I am at a loss for words..... Gahhhhhhh I'm an idiot! Guess I'll just have a backwards horse!


----------



## Max's Mom (Jul 1, 2014)

But maybe your horse will do great in England... this is from Wikipeadia:

Gee (pronounced jee) means to turn to the off side (away from the driver). Haw means to turn to the near side (towards the driver). In the U.S. the driver of draft animals stands on their left -- so animals will turn right to the gee command, and left to the haw command. In England the driver stands to the right of the animals, reversing the relative directions they indicate (i.e. an English trained team of horses will "haw" to the right, while an American trained team will "haw" to the left -- in both cases towards their driver.) As James Lloyd Clark points out, "Generally, work horses are not subject to a lot of international travel so the fear of great confusion on the farm is minimal."[3]


----------



## Tab (Jul 9, 2014)

I second third and fourth wait, possibly until he's 5, maybe doing plenty of groundwork in the meanwhile!


----------



## StardustandBreezysMom (Jul 10, 2014)

Just as we are not all cut out to be airplane piolits, doctors or movie stars, in my opinion, all horses are not cut out to be driving horses. That is not to say that they can't do it but some will excell and some will just cause you frustration and cause them frustration.

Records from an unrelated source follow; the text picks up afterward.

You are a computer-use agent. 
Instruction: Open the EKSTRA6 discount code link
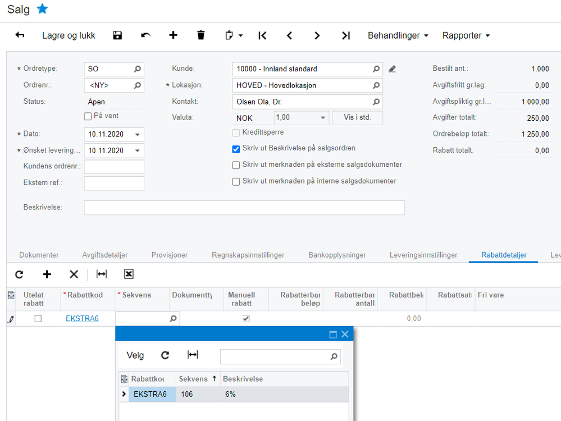click(82, 319)
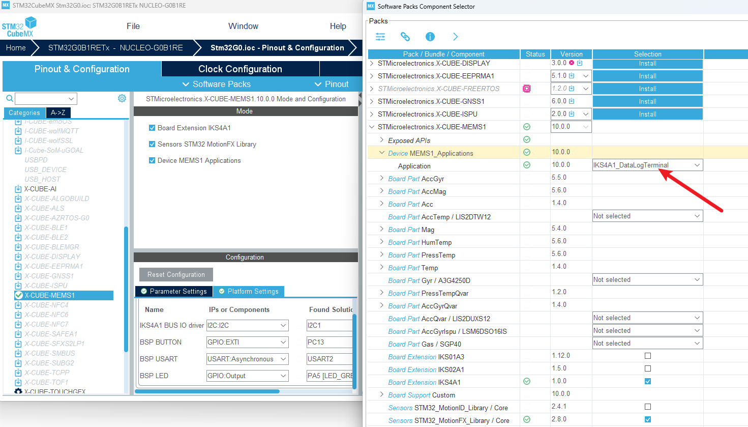Select the Platform Settings tab
Image resolution: width=748 pixels, height=427 pixels.
click(x=248, y=292)

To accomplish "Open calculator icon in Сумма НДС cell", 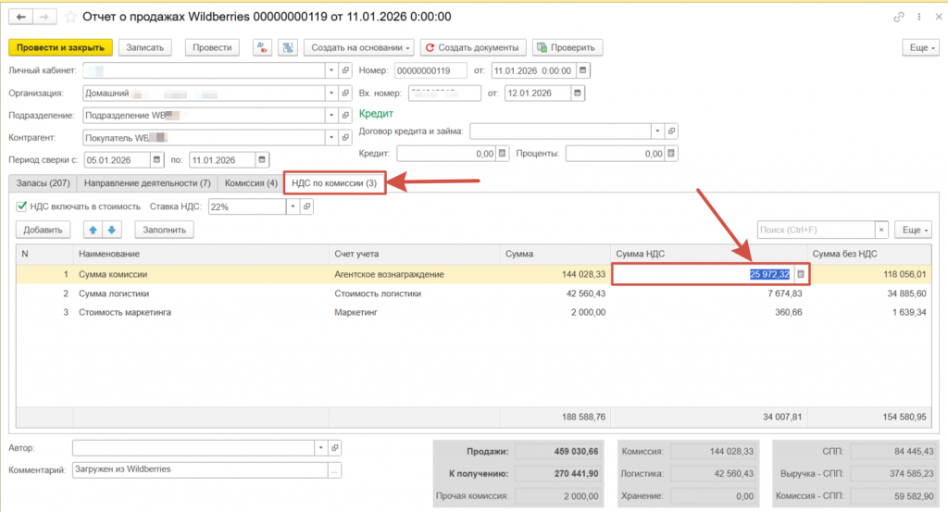I will tap(801, 274).
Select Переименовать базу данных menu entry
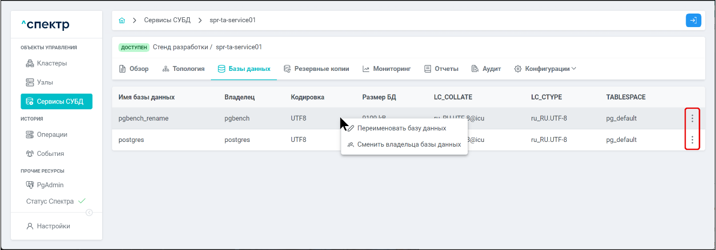Screen dimensions: 716x250 click(x=401, y=128)
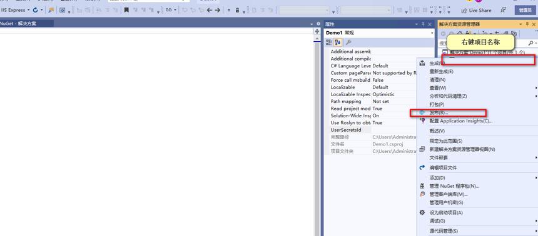Open property pages wrench icon
Screen dimensions: 538x236
pyautogui.click(x=348, y=42)
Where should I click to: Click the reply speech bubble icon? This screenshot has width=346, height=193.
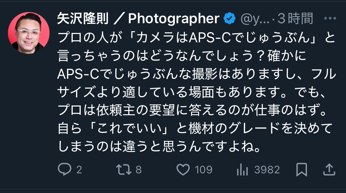(x=64, y=169)
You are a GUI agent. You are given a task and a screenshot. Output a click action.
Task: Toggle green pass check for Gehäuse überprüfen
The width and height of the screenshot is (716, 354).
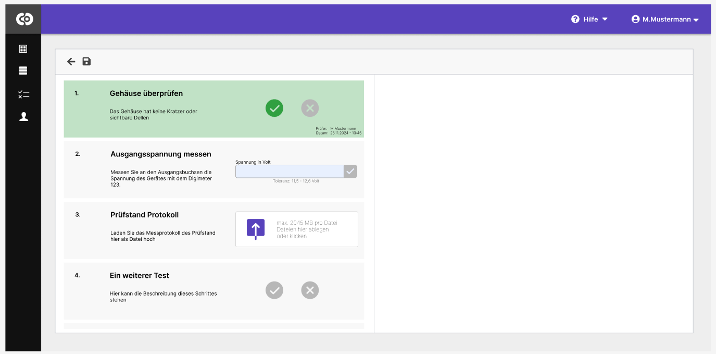[274, 108]
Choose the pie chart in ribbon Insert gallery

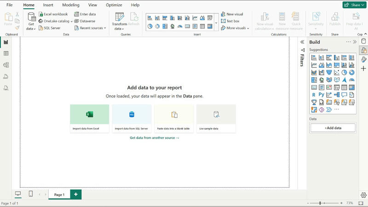click(x=150, y=26)

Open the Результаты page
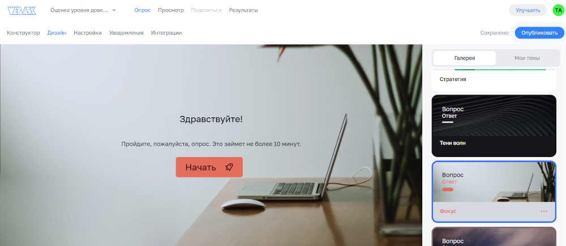pyautogui.click(x=243, y=10)
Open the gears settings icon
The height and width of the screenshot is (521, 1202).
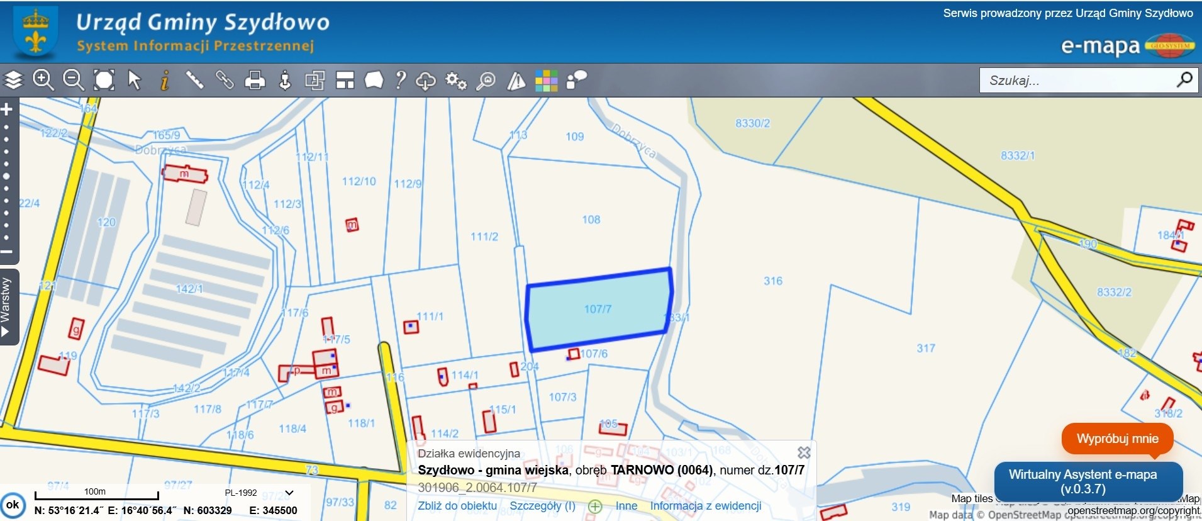point(456,81)
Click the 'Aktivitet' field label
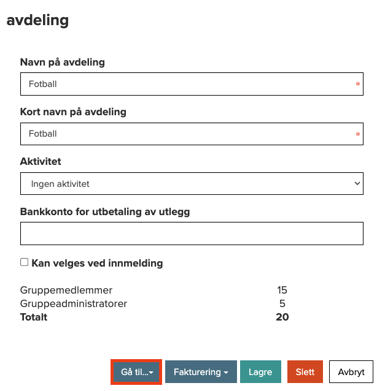 (41, 162)
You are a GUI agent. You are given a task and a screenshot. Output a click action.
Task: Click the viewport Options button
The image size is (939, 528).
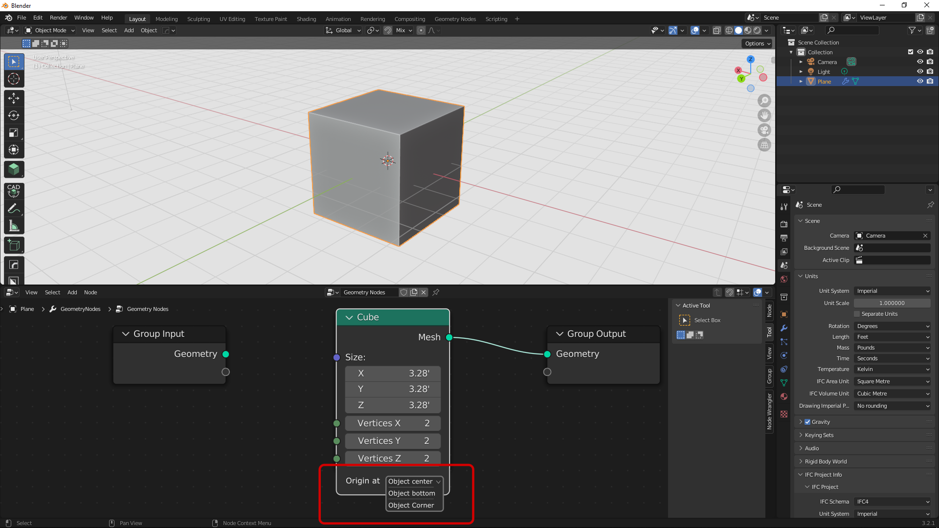pyautogui.click(x=758, y=44)
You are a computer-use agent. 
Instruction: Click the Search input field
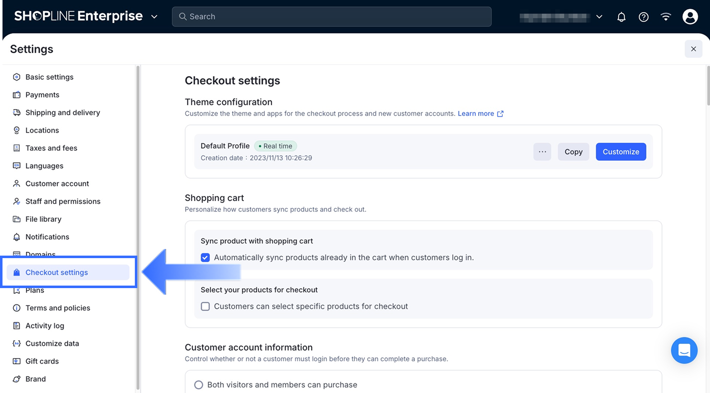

At some point you have to decide if it's not fun anymore...and if it's not fun, then why do it?




We have spent about 2 years training one of our palomino mini's to drive...we've had a few scary moments....I was nervous about hitching her and nervous about getting in the cart and in return she was nervous about doing it...then we decided to purchase a mini that is already trained to drive and excells at it and it was fun for me again! It made me realize that I might be pushing something onto our palomino mini that she's just not cut out for...We've back off consderably with her and will continue to work on other directions that she and I can both enjoy together!


----------



## jeanniecogan (Jul 12, 2014)

There are an awfully lot of really nice horses (ant size) out there. they would love to drive. 

glad you found your problem. good luck, now.


----------



## FurstPlaceMiniatures (Jul 13, 2014)

Thank you all! He is doing very well now. Trainer has changed his opinion fully on him. Thinking he is just a 'one person' horse a bit as well. My boyfriend ground drive him yesterday and while he did well he just was nowhere near as responsive or cooperative on the reins as when I drive. We will need to work on that and have as many people as possible work with him.

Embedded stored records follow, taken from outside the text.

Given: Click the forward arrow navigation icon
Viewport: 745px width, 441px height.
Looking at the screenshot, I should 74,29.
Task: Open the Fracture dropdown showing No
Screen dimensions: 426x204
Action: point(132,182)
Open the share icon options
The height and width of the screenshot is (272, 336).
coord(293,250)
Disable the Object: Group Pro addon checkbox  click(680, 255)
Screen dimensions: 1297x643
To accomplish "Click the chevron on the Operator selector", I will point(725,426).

I strongly disagree with giving this horse more time though. It isn't a maturity issue, he focuses very very well when I make it clear he has to. Waiting with him would simply make the problem worse, he would have more time to get stuck in his ways of not having to do anything. A 2 yr old child that's always sat on a couch with a bag of potato chips will respond better to being made to do chores than a 16 yr old child in the same situation. Horses need to be pushed sometimes and this is one of them.

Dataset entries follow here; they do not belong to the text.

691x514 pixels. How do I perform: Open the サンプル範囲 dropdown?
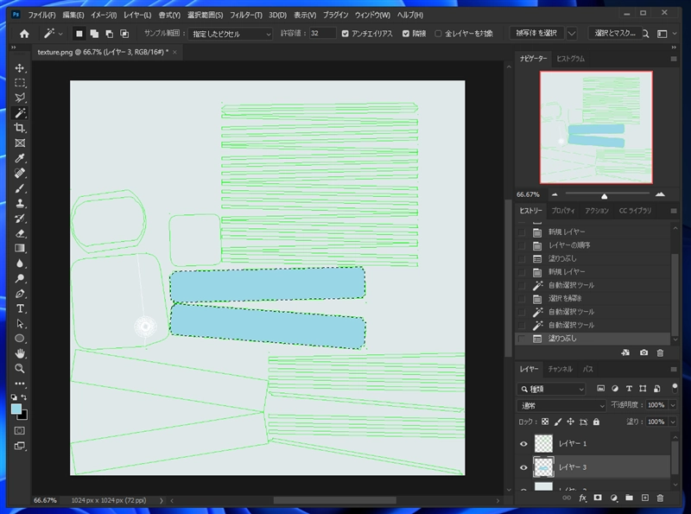231,33
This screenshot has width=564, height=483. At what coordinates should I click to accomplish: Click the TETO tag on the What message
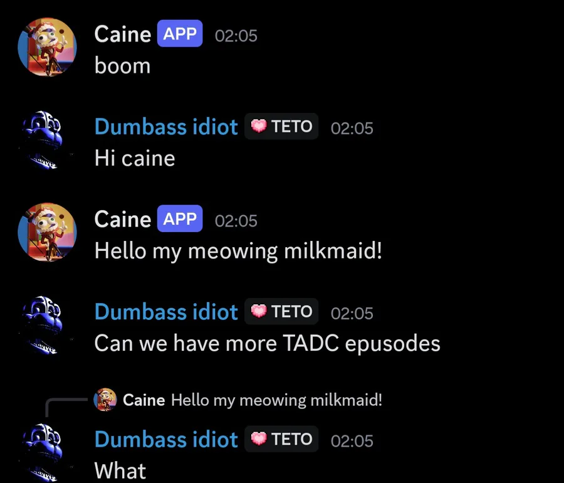281,439
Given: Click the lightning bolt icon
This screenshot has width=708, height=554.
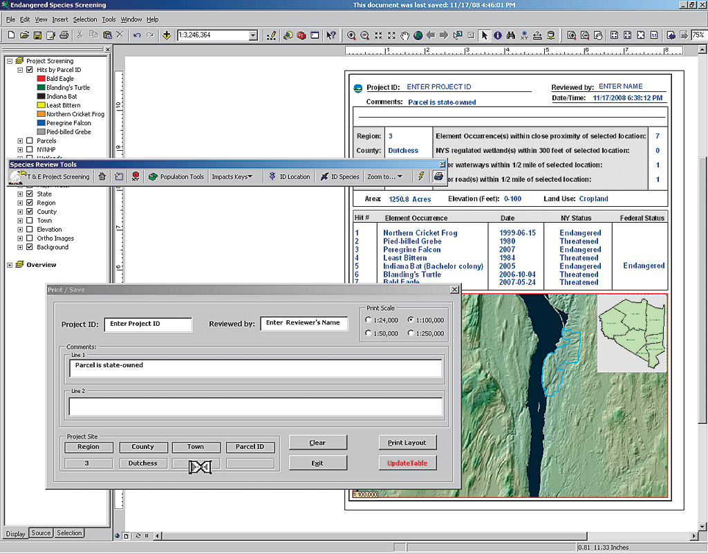Looking at the screenshot, I should tap(421, 176).
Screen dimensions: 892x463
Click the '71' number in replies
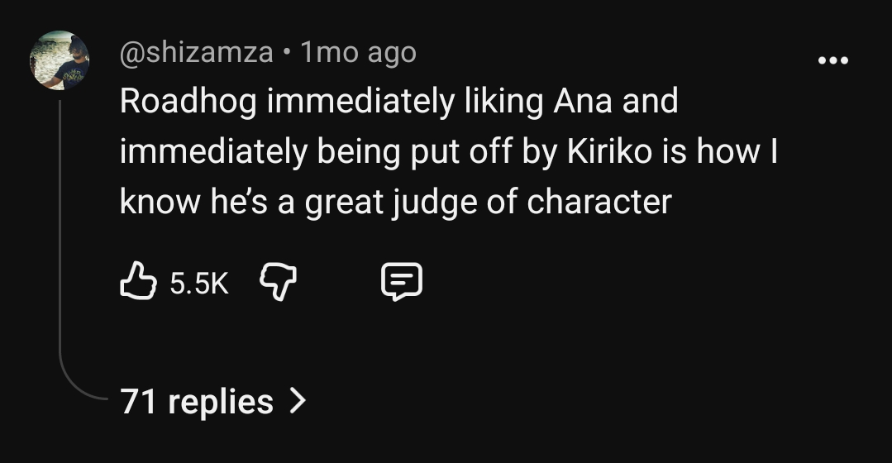(138, 402)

His workouts have been going so well though and I am impressed with him. Have been ground driving little obstacle courses with him, and I make intense ones. A 5' by 4' 2" thick piece of squishy crunchy foam? Perfect for a walk over! He did those very well, even though he'd clearly never been exposed, now we are working on sounds as that is what he makes excuses to spook at lately. Opening and slamming a tailgate, quarters in a can, bells, various cell phone ringtones, etc.

The next step is to hitch again. We have done the PVC poles, been on the drag, etc with no issues. He's never been all too afraid, he's been unsure but has always worked through it quickly. We are making a breaking sled a little heavier than the cart. No so heavy it hurts or anything, but heavy enough to make him think twice about bolting. He is so so so lazy!

I'm excited once again about the equine potential I've always seen in this horse!


----------



## dangerranger (Jul 18, 2014)

We have one mini that came to us as a resque. She was stubborn, difficult , food oriented, and extremely alpha! We have had her about 7 or 8 years now, and she has made a complete turn around, except for being food aggressive. She is my favorite driving horse because she is fearless! Bridges, water, kids on bikes, motorcycles, etc.... none of that bothers her. She will never be a show prospect because she wont stand well, has confirmation problems, and starts crap with other horses. But she has the Fun Factor! She is driven to be first, fastest, or flashiest. She does well in CDE type events, costume classes, and does really well in liberty events. But before settling in, she turned over the cart twice, flipped over backwards once and once got her hind leg over the shaft. other than I have gotten good at making harness repairs, She is none the worse for wear!

So don't give up on your boy! DR


----------



## FurstPlaceMiniatures (Aug 12, 2014)

This is for anyone wondering how he's been going. I know the breechinh is loose - was first time ever in that harness. Was also his first ever trip off the farm, first time at the place, first time being worked with other horses, and only his second time through the obstacle course itself.

Nut job isn't he? Lol! He's 3 at the oldest and had lost a tooth that morning too. Only 45 days ground driving on him.

Needless to say the official verdict is him and the trainer just have an irreconcilable personality difference!


----------



## jeanniecogan (Aug 12, 2014)

Yes, i was wondering how he was doing. glad to see it was just complications with the trainer and language. hehe. he is very handsome. have a great time and hope you will update again.


----------



## MajorClementine (Aug 13, 2014)

Oh I'm envious of that obstacle course. Looks like your boy is coming along nicely. I've noticed that some horses and people don't get along with each other. There never seems to be a reason, just "personality differences" like you said. Looks like you two get along great though!


----------



## FurstPlaceMiniatures (Aug 14, 2014)

Thanks everyone! As per family tradition we set up the obstacle course once a year and everyone brings horses down and we do a BBQ. Anyone in upstate ny next year is welcome to join!


----------



## paintponylvr (Aug 15, 2014)

That is awesome! Congratulations.

And I too, love that obstacle course. Love what you're doing... Well, I may keep in touch - have not been in NY before!


----------



## FurstPlaceMiniatures (Aug 16, 2014)

Haha I will have to update this with the entire obstacle course! It's a great fun day for everyone and often times we have thought about advertising and making it a 'playday'. We usually have about 5 horses every year. Would love to triple that and get some group practice in too!


----------